→ Directive: Copy out word for word everything in the records from the line containing "551x360 pixels. How do I perform: Select the 250" down to the line containing "click(150, 352)", keeping both of those lines.

══ Task material

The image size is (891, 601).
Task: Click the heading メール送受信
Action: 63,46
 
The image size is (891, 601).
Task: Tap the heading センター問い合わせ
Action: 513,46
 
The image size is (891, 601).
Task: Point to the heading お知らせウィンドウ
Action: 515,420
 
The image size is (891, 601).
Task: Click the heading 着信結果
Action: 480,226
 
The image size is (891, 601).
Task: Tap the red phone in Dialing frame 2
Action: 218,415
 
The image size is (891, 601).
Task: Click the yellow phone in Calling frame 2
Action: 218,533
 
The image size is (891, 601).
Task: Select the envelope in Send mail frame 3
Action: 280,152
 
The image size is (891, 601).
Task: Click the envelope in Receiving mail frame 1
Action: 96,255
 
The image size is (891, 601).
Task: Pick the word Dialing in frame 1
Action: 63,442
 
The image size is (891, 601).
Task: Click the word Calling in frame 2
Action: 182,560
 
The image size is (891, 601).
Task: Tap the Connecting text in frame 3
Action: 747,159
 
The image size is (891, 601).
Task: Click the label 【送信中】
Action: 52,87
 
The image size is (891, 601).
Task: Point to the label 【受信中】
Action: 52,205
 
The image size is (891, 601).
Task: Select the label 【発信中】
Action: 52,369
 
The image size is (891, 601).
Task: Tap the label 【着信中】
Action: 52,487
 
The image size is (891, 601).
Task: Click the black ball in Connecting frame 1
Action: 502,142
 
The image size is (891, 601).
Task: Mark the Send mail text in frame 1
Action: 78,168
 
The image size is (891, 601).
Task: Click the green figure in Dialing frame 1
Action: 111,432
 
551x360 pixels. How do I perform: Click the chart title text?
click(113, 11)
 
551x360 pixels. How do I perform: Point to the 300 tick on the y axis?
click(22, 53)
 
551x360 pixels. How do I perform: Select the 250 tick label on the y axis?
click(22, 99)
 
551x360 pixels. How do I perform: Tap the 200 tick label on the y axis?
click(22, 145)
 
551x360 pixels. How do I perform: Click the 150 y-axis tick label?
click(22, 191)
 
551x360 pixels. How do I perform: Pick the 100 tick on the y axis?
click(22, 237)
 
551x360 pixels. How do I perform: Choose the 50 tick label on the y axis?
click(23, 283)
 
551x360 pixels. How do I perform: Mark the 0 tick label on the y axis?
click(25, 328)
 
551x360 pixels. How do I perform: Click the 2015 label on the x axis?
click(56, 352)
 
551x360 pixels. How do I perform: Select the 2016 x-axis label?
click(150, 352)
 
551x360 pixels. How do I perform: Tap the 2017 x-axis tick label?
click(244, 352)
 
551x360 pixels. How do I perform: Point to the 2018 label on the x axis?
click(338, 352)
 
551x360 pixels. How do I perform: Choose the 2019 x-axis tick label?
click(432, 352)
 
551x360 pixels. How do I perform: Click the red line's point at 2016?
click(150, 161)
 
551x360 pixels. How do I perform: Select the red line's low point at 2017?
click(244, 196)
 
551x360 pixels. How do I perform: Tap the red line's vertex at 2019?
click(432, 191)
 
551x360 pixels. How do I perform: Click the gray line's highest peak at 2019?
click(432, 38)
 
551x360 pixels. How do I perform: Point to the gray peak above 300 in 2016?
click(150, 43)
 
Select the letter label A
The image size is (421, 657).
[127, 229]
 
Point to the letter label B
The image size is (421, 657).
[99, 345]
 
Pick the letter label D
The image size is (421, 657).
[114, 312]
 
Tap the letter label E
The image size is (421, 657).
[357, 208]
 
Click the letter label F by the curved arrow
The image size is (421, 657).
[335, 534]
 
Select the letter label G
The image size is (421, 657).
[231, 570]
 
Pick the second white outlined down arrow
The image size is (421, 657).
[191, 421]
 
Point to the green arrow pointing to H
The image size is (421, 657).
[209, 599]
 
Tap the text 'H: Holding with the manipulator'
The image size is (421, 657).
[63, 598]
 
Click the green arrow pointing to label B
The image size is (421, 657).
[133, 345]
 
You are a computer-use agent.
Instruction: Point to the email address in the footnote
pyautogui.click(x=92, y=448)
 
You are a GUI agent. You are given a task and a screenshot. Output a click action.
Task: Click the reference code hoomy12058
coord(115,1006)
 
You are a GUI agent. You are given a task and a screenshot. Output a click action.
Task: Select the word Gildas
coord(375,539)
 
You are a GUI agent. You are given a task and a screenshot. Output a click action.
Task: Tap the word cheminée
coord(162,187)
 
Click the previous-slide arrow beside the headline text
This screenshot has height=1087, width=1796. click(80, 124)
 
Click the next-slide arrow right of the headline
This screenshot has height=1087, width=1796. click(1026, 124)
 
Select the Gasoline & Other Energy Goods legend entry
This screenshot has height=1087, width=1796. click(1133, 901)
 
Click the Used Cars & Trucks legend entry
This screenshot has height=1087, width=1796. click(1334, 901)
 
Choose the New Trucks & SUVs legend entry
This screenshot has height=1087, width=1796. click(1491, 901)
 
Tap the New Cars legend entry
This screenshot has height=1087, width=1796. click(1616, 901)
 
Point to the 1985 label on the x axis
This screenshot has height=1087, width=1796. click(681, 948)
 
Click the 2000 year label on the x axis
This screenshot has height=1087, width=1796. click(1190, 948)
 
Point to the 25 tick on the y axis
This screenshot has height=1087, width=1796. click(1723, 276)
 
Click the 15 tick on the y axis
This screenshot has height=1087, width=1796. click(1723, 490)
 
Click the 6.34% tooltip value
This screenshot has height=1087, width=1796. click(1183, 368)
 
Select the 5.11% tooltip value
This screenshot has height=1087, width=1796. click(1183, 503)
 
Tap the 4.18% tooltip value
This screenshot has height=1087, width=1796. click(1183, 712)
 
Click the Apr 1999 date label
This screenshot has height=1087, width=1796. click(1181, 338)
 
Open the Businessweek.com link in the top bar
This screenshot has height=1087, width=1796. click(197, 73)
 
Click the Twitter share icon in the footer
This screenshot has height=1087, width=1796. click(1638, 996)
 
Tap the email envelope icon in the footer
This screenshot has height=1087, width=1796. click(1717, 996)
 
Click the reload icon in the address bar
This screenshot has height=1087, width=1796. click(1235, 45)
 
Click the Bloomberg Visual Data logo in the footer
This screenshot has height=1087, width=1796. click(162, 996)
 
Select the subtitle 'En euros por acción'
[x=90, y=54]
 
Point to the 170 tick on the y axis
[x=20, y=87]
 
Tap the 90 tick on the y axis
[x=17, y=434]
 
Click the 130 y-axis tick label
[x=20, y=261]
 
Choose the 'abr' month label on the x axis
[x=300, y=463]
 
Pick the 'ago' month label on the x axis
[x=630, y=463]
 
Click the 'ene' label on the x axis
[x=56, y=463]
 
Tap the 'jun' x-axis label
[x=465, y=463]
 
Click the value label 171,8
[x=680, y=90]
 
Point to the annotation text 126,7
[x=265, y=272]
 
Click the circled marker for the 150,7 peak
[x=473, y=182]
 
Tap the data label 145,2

════

→ Worked answer:
551x360 pixels. How do I perform: Select the 250 tick label on the y axis?
click(22, 99)
 
551x360 pixels. How do I perform: Tap the 200 tick label on the y axis?
click(22, 145)
 
551x360 pixels. How do I perform: Click the 150 y-axis tick label?
click(22, 191)
 
551x360 pixels. How do I perform: Pick the 100 tick on the y axis?
click(22, 237)
 
551x360 pixels. How do I perform: Choose the 50 tick label on the y axis?
click(23, 283)
 
551x360 pixels. How do I perform: Mark the 0 tick label on the y axis?
click(25, 328)
 
551x360 pixels. How do I perform: Click the 2015 label on the x axis?
click(56, 352)
 
551x360 pixels. How do I perform: Select the 2016 x-axis label?
click(150, 352)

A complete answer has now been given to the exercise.